### PROBLEM DESCRIPTION:
In the records below, find the line with "Image resolution: width=1266" and repeat exactly every line from it through the line with "Viewport: 1050px width, 624px height.". Pictures stay out.

Top of PROVIDED MATERIAL

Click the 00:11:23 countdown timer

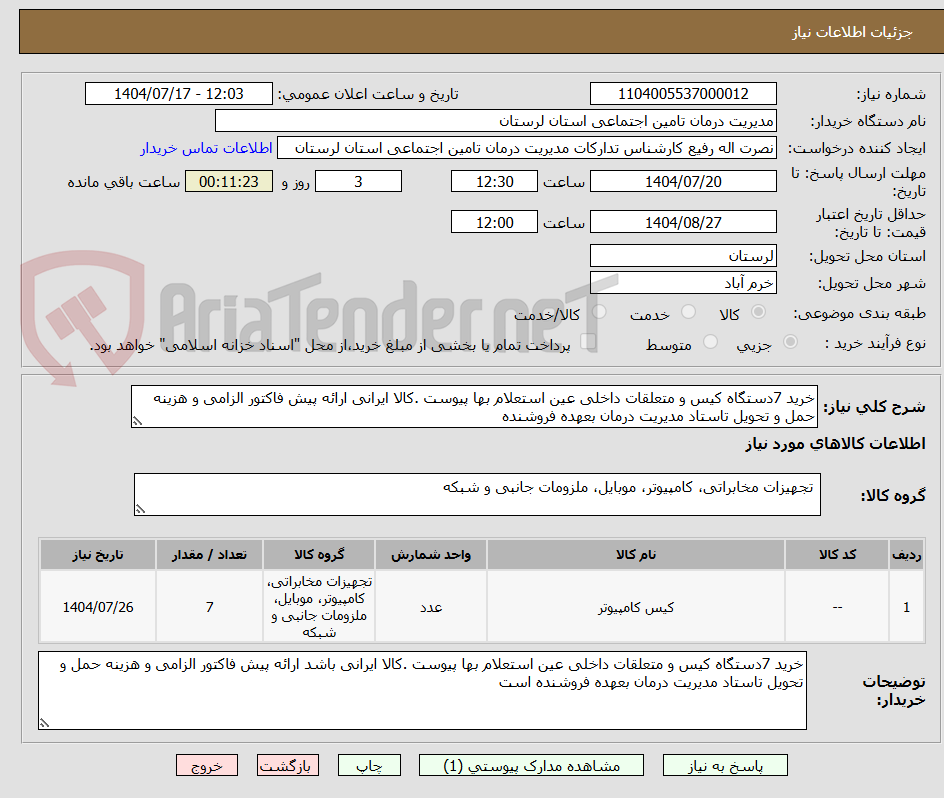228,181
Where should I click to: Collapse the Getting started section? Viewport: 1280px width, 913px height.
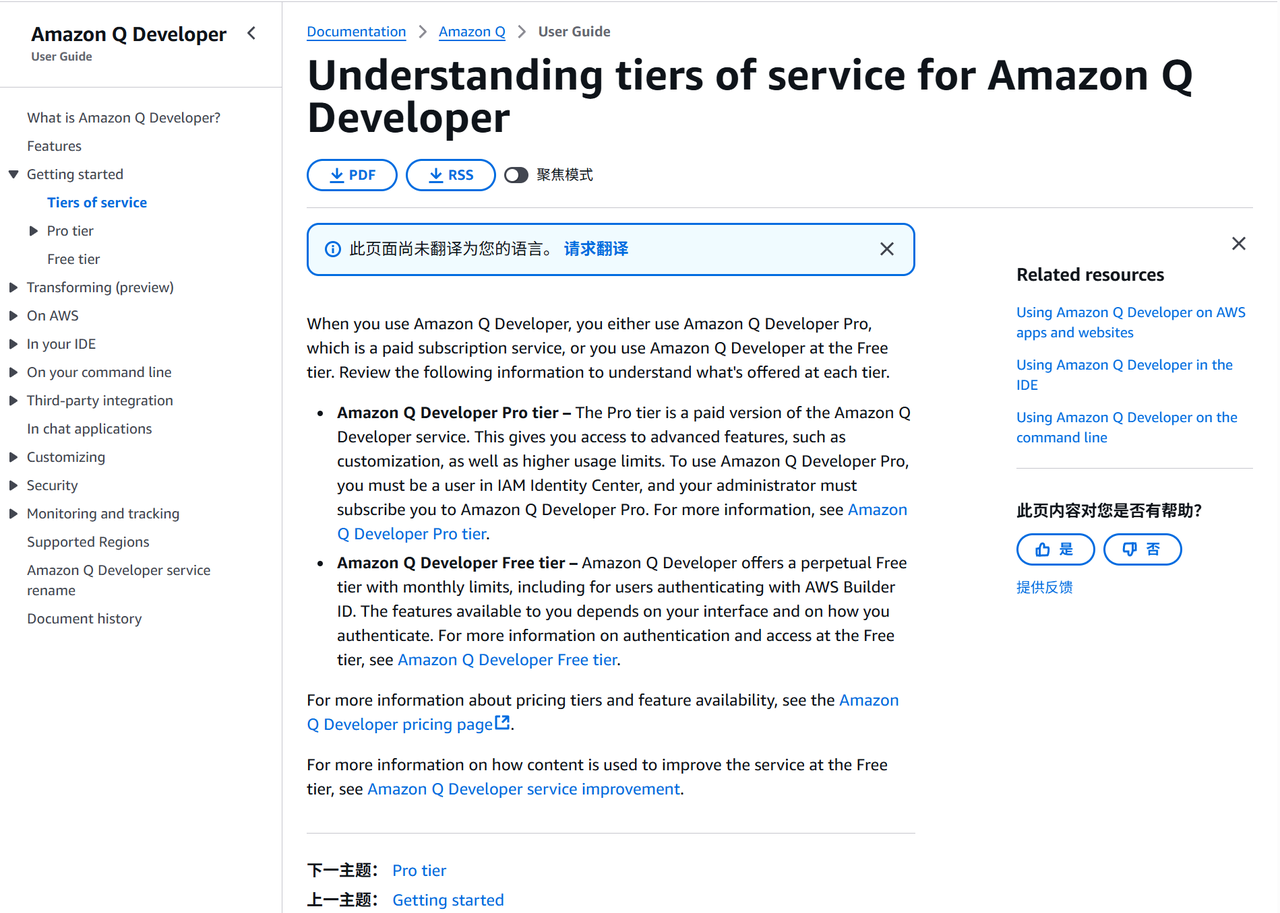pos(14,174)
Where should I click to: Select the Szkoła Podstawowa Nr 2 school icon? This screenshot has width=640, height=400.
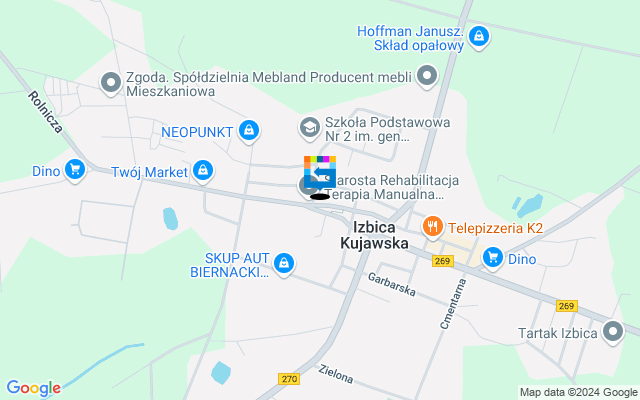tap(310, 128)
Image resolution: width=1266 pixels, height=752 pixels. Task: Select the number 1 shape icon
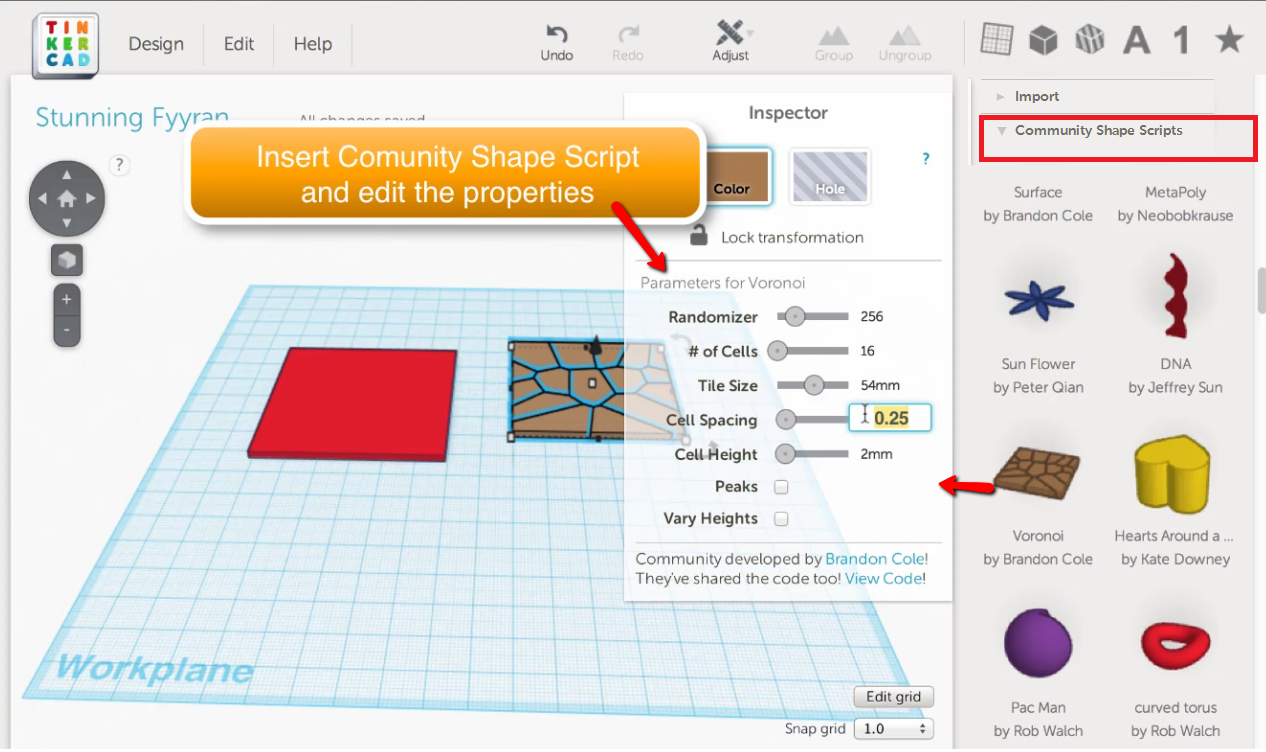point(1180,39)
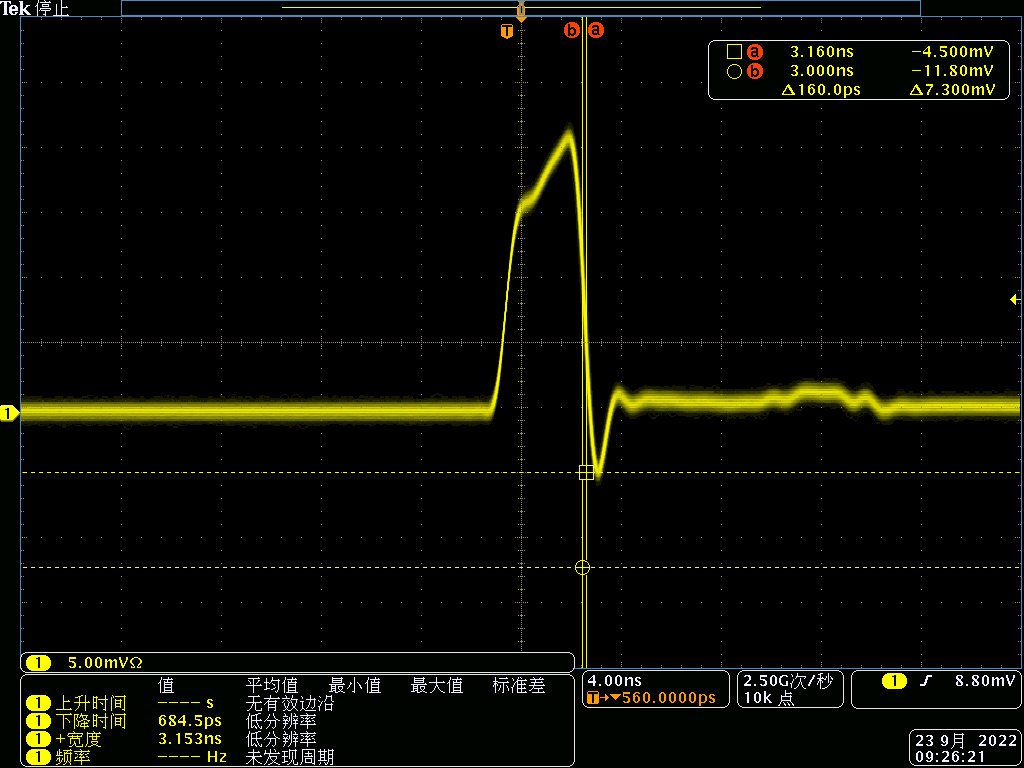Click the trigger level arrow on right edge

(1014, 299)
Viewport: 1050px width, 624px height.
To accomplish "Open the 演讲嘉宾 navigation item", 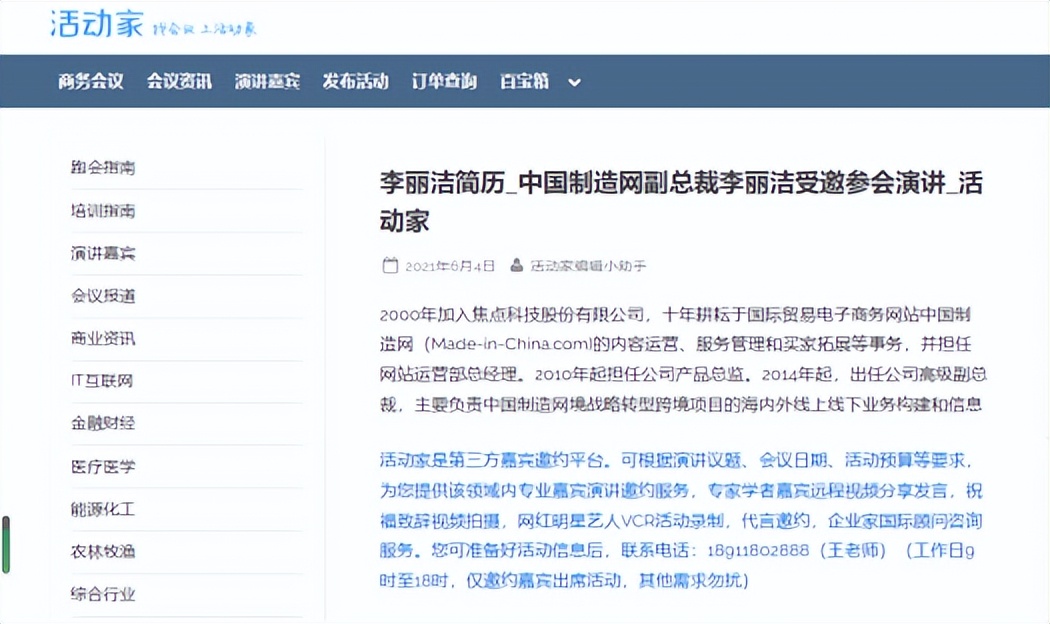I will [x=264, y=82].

Bottom of PROVIDED MATERIAL

### EXPECTED OUTPUT:
Image resolution: width=1266 pixels, height=752 pixels. Task: Select the number 1 shape icon
point(1180,39)
Click the trigger level arrow on right edge

(1014, 299)
Viewport: 1050px width, 624px height.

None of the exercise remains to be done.